Coral Universitat de less Illes Balears
Coro Polifonico Universitario de la Laguna
Orfeon Navarra Reverter
Orfeon Universitario Simon Bolivar
Pequenos Cantores de Valencia
Joven Orquesta Nacional de España/Edmon Colomer
In common with Elgar's Third Symphony, Scriabin's Universe Symphony and Borodin's
Third Symphony, Manuel de Falla's Atlantida (or Atlantis) is a work completed
by someone else. All these works were left incomplete on the composer's death.
All required substantial work to bring them to a performable state.
The compulsion to 'complete' Atlantida was made all the stronger because
it was a work on which the composer had been labouring for the last twenty
years of his life. Half of that time was spent in Civil War-torn Spain and
the other half in exile from Franco's fascist regime in Argentina in his
unmarried sister's house in Alta Gracia.
'Atlantis', as Atlantida is translated in the 80 page booklet, is a musical
tapestry, part cantata and part oratorio. It is based on the poem by Jacint
Verdaguer and was to be illustrated with painted decorations by Josep Ma
Cert. Although performed in one of the world's great operatic houses (La
Scala, Milan, 1962, cond by Thomas Schippers and at the Berlin Opera, 1962,
Eugen Jochum and in 1963 at Teatro Colon, Buenos Aires) it was not intended
as an opera.
At the time of de Falla's death only 20 minutes of fully viable full score
existed. The rest comprised sections which were musically complete (without
instrumentation) and, by far the largest proportion, wisps of ideas, outlines,
sketches and fragments. Clearly Halffter had a great deal of work to do.

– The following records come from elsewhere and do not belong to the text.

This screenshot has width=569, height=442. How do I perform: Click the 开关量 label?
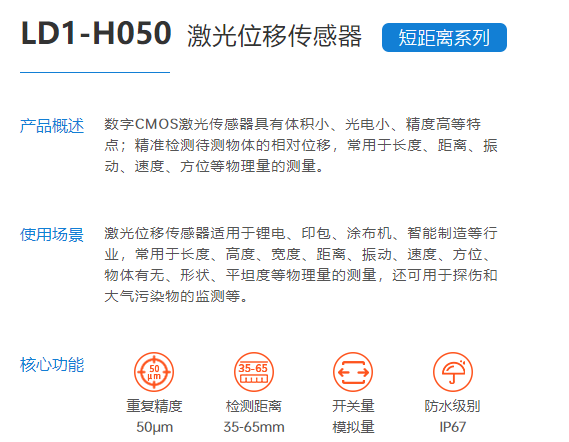(x=353, y=406)
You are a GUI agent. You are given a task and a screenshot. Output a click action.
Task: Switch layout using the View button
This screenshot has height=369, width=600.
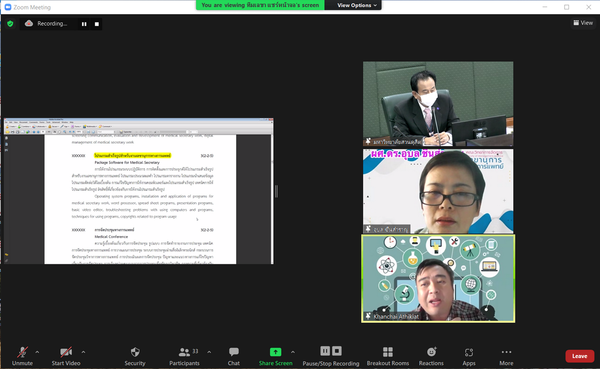pos(583,23)
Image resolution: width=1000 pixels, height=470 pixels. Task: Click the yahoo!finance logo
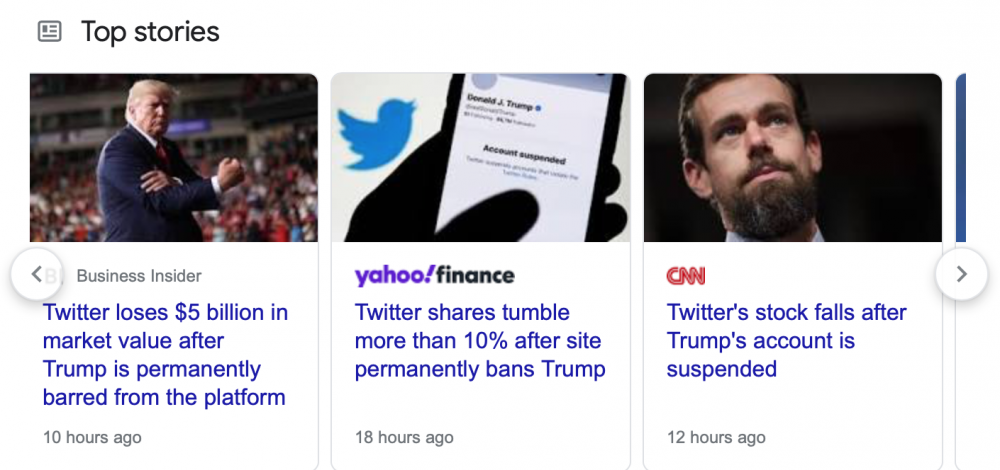pyautogui.click(x=434, y=275)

He was equipped to do this through being a pupil of de Falla. Accounts by
Ansermet (who directed performances in the USA and Switzerland), Igor Markevich
and others suggest that the end result is successful.
The work is dedicated to the cities in which de Falla enjoyed his greatest
contentments and successes: Barcelona, Granada, Sevilla and Cadiz.
The orchestral prologue might be subtitled 'centuries in the chasm'. The
massed choruses soon enter with a great shout. The gloom parts and the choirs
present a balmy bright theme with some exaltation. The choir sing of the
marvels of Atlantis and of its destruction. Then follows a brief Spanish
Hymn  sung with fierce devotion by the choir.
The justly renowned Simon Estes (whose Spanish pronunciation is not perfect),
in firm and basalt voice, matches the fiery fervour of the choir in the vision
of the Pyrenees in fire and volcanic confusion . A great dance of Holstian
abandonment rends the heavens.
Teresa Berganza's Song of the Pyrenees is sung delightfully and with hardly
a trace of squall or vibrato. She also acts the words - listen to the way
she colours the word 'Expiro' [track 4 4:01]. The spirit of choral high
achievement and lofty ideals returns for the ringingly confident and expansive
Hymn to Barcelona  This hymn brings Part 1 to an end.
The great fiesta drums last heard in The Three Cornered Hat inaugurate
Part 2 . The following choral writing in the Hymn of the Hesperides reminded
me very strongly of Holst's Choral Symphony. Falla returns to playfulness
in track 2 as well as reaching towards a Delian idiom.
In its impassoned devotion the singing on track 6 inevitably recalled the
Veruju from Janacek's Glagolytic Mass. The variety of the tapestry
is confirmed again by the reversion to archaic courtly dance music . Maria
Bayo's young-sounding voice has spring morning clarity emphasised by the
duet  with boy soprano and the resonant harp accompaniment. The Caravels
is a brief bustling sea-picture which has a bluff quality recalling similar
moments in Vaughan Williams' Sea Symphony. The work ends  with
the choir singing in an atmosphere of recessed and fervent prayer
In the face of this fresh and vernal recording, the mid-price EMI Matrix
reissue of the 1976 EMI recording by Raphael Fruhbeck de Burgos does not
offer great competition. This is certainly the recording of choice. You need
have no reservations about the youth orchestra. Documentation is excellent.